Content starts
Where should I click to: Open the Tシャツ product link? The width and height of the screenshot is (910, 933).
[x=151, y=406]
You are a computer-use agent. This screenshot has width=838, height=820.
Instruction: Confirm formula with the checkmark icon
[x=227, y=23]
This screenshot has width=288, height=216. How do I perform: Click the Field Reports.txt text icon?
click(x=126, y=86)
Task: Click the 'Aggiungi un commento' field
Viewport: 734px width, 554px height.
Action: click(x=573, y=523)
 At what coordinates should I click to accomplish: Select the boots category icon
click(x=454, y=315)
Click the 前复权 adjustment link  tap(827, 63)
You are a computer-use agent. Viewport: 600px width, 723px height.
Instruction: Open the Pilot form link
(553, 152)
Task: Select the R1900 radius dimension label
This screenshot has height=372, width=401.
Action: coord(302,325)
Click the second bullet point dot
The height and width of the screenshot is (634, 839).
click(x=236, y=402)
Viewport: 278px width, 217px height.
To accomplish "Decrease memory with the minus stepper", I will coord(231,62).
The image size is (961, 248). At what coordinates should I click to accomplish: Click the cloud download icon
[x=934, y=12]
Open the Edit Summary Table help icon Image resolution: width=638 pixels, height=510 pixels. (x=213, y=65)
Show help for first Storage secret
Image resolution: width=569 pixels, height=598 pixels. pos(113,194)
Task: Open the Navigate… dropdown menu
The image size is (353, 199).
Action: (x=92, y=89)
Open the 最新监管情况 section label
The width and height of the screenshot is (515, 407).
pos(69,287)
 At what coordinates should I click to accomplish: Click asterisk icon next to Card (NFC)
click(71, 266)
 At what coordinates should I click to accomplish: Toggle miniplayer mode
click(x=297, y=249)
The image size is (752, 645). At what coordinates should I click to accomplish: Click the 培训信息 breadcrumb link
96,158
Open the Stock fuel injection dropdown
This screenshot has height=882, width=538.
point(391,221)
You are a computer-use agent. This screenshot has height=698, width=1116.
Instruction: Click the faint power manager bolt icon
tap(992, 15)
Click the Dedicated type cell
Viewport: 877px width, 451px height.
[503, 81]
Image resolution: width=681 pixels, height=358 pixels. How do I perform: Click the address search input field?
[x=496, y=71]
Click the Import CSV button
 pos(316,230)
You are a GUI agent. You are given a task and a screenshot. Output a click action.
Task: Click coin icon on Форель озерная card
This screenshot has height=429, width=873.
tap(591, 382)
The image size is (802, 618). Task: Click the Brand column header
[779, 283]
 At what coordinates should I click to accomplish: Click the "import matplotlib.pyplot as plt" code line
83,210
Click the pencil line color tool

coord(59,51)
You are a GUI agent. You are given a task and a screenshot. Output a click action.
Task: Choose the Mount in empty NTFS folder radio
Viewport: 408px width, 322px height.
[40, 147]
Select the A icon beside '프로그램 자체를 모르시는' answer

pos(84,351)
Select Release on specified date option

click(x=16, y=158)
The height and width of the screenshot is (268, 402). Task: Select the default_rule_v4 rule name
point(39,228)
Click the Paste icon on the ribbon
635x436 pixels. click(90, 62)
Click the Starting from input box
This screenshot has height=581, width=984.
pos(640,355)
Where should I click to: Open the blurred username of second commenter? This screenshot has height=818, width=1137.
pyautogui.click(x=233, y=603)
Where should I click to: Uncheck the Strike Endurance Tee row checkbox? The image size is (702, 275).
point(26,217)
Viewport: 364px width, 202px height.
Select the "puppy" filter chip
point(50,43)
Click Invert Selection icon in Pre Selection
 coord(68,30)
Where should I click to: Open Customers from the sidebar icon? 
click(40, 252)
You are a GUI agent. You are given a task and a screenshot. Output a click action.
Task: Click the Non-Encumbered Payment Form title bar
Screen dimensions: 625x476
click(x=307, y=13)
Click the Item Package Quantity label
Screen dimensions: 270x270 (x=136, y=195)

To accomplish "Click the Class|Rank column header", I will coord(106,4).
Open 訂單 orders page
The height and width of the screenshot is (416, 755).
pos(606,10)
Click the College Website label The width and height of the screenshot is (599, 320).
Content ends
# Task statement
The records above are to be given again in full, word for word.

# Completed exercise
Where should I click to: Open the Tシャツ product link? The width and height of the screenshot is (910, 933).
[x=151, y=406]
You are a computer-use agent. This screenshot has width=838, height=820.
Instruction: Confirm formula with the checkmark icon
[x=227, y=23]
This screenshot has width=288, height=216. How do I perform: Click the Field Reports.txt text icon?
click(x=126, y=86)
Task: Click the 'Aggiungi un commento' field
Viewport: 734px width, 554px height.
Action: click(x=573, y=523)
 At what coordinates should I click to accomplish: Select the boots category icon
click(x=454, y=315)
Click the 前复权 adjustment link  tap(827, 63)
You are a computer-use agent. Viewport: 600px width, 723px height.
Instruction: Open the Pilot form link
(553, 152)
Task: Select the R1900 radius dimension label
This screenshot has height=372, width=401.
Action: coord(302,325)
Click the second bullet point dot
The height and width of the screenshot is (634, 839).
click(x=236, y=402)
Viewport: 278px width, 217px height.
To accomplish "Decrease memory with the minus stepper", I will coord(231,62).
The image size is (961, 248). At what coordinates should I click to accomplish: Click the cloud download icon
[x=934, y=12]
Open the Edit Summary Table help icon Image resolution: width=638 pixels, height=510 pixels. (x=213, y=65)
Show help for first Storage secret
Image resolution: width=569 pixels, height=598 pixels. pos(113,194)
Task: Open the Navigate… dropdown menu
The image size is (353, 199).
Action: (x=92, y=89)
Open the 最新监管情况 section label
The width and height of the screenshot is (515, 407).
pos(69,287)
 At what coordinates should I click to accomplish: Click asterisk icon next to Card (NFC)
click(71, 266)
 At what coordinates should I click to accomplish: Toggle miniplayer mode
click(x=297, y=249)
The image size is (752, 645). At what coordinates should I click to accomplish: Click the 培训信息 breadcrumb link
96,158
Open the Stock fuel injection dropdown
This screenshot has height=882, width=538.
point(391,221)
You are a computer-use agent. This screenshot has height=698, width=1116.
Instruction: Click the faint power manager bolt icon
tap(992, 15)
Click the Dedicated type cell
Viewport: 877px width, 451px height.
[503, 81]
Image resolution: width=681 pixels, height=358 pixels. How do I perform: Click the address search input field?
[x=496, y=71]
Click the Import CSV button
 pos(316,230)
You are a GUI agent. You are given a task and a screenshot. Output a click action.
Task: Click coin icon on Форель озерная card
This screenshot has height=429, width=873.
tap(591, 382)
The image size is (802, 618). Task: Click the Brand column header
[779, 283]
 At what coordinates should I click to accomplish: Click the "import matplotlib.pyplot as plt" code line
83,210
Click the pencil line color tool

coord(59,51)
You are a GUI agent. You are given a task and a screenshot. Output a click action.
Task: Choose the Mount in empty NTFS folder radio
Viewport: 408px width, 322px height.
[40, 147]
Select the A icon beside '프로그램 자체를 모르시는' answer

pos(84,351)
Select Release on specified date option

click(x=16, y=158)
The height and width of the screenshot is (268, 402). Task: Select the default_rule_v4 rule name
point(39,228)
Click the Paste icon on the ribbon
635x436 pixels. click(90, 62)
Click the Starting from input box
This screenshot has height=581, width=984.
pos(640,355)
Where should I click to: Open the blurred username of second commenter? This screenshot has height=818, width=1137.
pyautogui.click(x=233, y=603)
Where should I click to: Uncheck the Strike Endurance Tee row checkbox? The image size is (702, 275).
point(26,217)
Viewport: 364px width, 202px height.
Select the "puppy" filter chip
point(50,43)
Click Invert Selection icon in Pre Selection
 coord(68,30)
Where should I click to: Open Customers from the sidebar icon? 
click(40, 252)
You are a GUI agent. You are given a task and a screenshot. Output a click action.
Task: Click the Non-Encumbered Payment Form title bar
Screen dimensions: 625x476
click(x=307, y=13)
Click the Item Package Quantity label
Screen dimensions: 270x270 (x=136, y=195)

To accomplish "Click the Class|Rank column header", I will coord(106,4).
Open 訂單 orders page
The height and width of the screenshot is (416, 755).
pos(606,10)
Click the College Website label The width and height of the screenshot is (599, 320).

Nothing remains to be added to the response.